Simon's RAiISE Story
Meet Simon, one of our wonderful RAiISE Trustees who has been living with a variety of invisible illnesses since he was just three years old.
Hi everyone! For those of you who don’t know me already, I’m Simon Stones – one of the RAiISE Trustees! I’m 25 and I’m from a little-old place called Bolton, just out of Manchester. I have lived with invisible illnesses from a really young age – starting off with arthritis at the age of three, Crohn’s disease at 14, then fibromyalgia at 18. Given that I’ve spent most of my life familiar with the hospital environment, it’s no wonder that I was keen to pursue a career related to biology and the human body! I went to The University of Manchester where I graduated with a 1st class degree in Biomedical Sciences in 2016, before embarking on a PhD as a patient researcher at the University of Leeds, where I am looking at supporting children and their families with arthritis.

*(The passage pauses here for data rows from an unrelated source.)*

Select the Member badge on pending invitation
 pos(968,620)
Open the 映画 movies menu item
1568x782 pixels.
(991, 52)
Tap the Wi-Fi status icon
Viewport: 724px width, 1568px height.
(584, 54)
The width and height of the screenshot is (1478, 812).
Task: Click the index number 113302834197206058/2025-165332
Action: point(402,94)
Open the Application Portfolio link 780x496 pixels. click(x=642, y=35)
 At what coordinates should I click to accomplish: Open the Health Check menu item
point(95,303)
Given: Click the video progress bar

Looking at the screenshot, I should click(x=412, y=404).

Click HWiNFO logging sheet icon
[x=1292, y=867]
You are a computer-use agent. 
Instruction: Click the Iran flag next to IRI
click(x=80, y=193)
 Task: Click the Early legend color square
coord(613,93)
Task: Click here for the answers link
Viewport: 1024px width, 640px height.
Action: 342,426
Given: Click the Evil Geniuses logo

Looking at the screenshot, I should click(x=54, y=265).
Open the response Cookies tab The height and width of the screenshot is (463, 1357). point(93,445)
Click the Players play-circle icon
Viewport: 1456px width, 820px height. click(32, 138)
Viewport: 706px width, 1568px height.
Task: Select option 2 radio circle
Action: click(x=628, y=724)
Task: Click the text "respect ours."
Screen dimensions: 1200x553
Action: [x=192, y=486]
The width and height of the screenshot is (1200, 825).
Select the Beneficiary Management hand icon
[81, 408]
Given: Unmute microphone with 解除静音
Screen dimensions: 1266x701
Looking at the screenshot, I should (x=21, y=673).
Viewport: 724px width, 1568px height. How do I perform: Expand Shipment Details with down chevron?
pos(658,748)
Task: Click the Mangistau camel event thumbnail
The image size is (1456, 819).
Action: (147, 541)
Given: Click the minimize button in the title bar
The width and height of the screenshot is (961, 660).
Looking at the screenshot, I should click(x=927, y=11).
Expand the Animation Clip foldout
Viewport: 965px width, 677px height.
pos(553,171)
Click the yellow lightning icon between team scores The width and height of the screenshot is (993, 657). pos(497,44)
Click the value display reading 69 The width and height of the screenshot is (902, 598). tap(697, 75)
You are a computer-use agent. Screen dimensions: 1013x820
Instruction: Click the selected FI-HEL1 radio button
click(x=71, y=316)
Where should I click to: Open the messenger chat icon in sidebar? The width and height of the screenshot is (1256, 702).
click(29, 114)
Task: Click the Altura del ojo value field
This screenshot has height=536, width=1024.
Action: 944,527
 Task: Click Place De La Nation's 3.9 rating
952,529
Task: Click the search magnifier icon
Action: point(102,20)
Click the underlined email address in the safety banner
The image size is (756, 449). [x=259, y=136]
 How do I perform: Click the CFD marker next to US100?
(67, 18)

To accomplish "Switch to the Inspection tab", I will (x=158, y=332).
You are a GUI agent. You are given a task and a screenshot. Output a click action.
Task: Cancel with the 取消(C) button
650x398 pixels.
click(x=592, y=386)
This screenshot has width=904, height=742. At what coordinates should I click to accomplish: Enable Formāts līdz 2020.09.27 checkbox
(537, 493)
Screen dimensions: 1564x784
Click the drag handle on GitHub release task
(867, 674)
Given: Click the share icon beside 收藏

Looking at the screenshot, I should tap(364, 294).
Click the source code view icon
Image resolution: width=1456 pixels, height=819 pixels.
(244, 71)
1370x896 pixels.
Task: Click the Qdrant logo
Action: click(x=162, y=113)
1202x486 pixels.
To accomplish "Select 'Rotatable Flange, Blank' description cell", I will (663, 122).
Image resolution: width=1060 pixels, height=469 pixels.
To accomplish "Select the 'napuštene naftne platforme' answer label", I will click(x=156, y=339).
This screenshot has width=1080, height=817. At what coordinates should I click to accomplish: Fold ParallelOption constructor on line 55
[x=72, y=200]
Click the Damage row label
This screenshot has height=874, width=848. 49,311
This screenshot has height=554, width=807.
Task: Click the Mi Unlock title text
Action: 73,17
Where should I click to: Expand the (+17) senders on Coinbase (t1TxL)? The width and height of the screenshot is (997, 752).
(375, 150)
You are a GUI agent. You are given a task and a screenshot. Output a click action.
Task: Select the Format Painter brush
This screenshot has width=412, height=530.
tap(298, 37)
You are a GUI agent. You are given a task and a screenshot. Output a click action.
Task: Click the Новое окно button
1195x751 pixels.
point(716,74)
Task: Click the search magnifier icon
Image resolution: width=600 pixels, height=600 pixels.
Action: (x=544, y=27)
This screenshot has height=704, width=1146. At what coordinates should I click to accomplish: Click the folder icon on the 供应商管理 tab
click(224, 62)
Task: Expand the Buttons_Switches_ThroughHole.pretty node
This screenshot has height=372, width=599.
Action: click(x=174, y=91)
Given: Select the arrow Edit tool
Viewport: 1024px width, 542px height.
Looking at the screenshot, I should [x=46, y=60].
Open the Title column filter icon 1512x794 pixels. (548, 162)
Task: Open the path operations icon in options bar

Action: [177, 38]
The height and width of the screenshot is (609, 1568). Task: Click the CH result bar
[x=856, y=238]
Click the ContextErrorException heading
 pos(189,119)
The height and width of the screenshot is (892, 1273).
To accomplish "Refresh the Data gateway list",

How I became involved with RAiISE
I first became involved with RAiISE in 2016, after meeting Sophie and Sammy at a conference we all attended in Barcelona, called the International Children’s Advisory Network (iCAN) Research and Advocacy Summit. We had briefly met once before, at a research meeting on a project we were all advising on, but it was evident just how passionate and motivated Sophie was, as well as how supportive Sammy was for ensuring young people have a voice.
After a fabulous week in Barcelona, we were chatting on the flight home about all the things I was involved with at the time, as well as all the things Sophie and Sammy were involved in. Do you know those moments where you’re so full of ideas and things to do that you’re buzzing? Well, that was one of those moments! I said I’d love to get more involved in RAiISE, and as they say… the rest is history!
Why I became involved with RAiISE
Aside from being impressed with the aim and mission of RAiISE, and how Sophie had built the project and soon-to-be organisation from scratch, I had a personal reason why I felt RAiISE was so important, which only further encouraged me to get involved. From the age of three, I have lived with a condition called juvenile idiopathic arthritis, more commonly called JIA. Arthritis is often viewed as an old person’s disease (even today, sadly); therefore, there have been so many struggles over the years to get people to believe me – never mind encouraging them to understand the difficulties I faced. Throughout my education, I’ve faced additional challenges as a result of my arthritis – which is largely invisible. Primary school were incredibly supportive, and this was often my ‘safe space’ as I felt that the staff knew and understood me. Small things such as having a chair to sit on in assembly, and being able to use the staff entrance to avoid having to stand up and queue in the mornings, helped me to make the most of my time at school, without being exhausted before the day had begun!
However, secondary school was a different story – particularly during the first three or so years. While many staff were helpful, there were just a few individuals (as well as certain systems and policies) which had quite a significant effect on me. For example, when I was unable to participate in contact sport (such as rugby), to avoid damaging my joints, certain members of staff didn’t understand, and would make me stand at the side of the sports pitch at watch – while in agony with pain and discomfort. Given that I’d had so much of my confidence zapped away over the years, I simply took it on and didn’t say anything. Looking back, I should have stood up more for myself! There were also a number of other smaller things, such as having lessons all over the place on different floors, which made it difficult to get between lessons in a few minutes, as well as being unable to take notes during lessons because I was unable keep up with writing. If staff had a little more support to understand the complexities of my conditions and had guidance on how to best provide support, so many of these things could have been resolved.
My vision for RAiISE
RAiISE has so much potential – and I’m so excited to be a part of it! Teachers and other school support staff are under increasing pressures, so I’m really keen to ensure that we provide easy, practical support for them, so that they can do their best to help young people living with invisible illnesses. Likewise, I hope that the work of RAiISE will empower young people and their families to get the support they need – enabling every young person with an invisible illness to achieve their potential.